Records provided:
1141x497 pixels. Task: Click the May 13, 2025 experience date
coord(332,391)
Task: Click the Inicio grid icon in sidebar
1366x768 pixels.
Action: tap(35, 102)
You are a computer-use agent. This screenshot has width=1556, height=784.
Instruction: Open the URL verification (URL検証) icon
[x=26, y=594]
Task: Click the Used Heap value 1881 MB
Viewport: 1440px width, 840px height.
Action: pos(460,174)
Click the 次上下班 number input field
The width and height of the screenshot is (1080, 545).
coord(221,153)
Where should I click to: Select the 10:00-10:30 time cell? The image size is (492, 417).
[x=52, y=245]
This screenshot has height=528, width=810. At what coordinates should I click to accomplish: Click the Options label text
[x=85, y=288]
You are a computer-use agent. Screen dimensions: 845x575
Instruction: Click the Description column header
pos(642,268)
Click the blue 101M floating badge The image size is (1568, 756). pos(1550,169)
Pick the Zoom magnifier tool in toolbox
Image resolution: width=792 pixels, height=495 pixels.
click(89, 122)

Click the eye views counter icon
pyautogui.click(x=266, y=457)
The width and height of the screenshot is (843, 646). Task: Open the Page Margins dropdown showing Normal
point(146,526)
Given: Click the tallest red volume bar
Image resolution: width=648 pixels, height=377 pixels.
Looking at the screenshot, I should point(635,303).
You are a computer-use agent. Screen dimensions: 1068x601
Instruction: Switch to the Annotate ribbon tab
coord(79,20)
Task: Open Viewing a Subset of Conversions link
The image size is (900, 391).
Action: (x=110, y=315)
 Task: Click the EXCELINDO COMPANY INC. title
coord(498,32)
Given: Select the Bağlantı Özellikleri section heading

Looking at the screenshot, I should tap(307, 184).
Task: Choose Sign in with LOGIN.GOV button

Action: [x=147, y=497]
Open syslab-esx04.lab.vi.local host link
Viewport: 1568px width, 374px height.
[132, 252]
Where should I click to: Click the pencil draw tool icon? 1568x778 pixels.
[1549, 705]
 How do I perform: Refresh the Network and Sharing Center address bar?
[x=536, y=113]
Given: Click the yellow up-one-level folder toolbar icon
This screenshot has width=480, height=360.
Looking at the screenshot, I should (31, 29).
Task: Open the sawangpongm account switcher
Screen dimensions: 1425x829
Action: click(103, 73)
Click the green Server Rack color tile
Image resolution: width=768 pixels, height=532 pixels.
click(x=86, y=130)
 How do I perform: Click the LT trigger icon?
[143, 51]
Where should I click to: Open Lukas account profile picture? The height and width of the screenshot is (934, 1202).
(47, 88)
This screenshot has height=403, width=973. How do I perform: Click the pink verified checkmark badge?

What you will do: Please quote nothing but the lines from the line with "Task: Open the sawangpongm account switcher" through the end of the data above, exactly as written, ends included.

Solution for this exercise:
Task: Open the sawangpongm account switcher
Screen dimensions: 1425x829
Action: click(103, 73)
Click the green Server Rack color tile
Image resolution: width=768 pixels, height=532 pixels.
click(x=86, y=130)
 How do I perform: Click the LT trigger icon?
[143, 51]
Where should I click to: Open Lukas account profile picture? The height and width of the screenshot is (934, 1202).
(47, 88)
This screenshot has height=403, width=973. How do I perform: Click the pink verified checkmark badge?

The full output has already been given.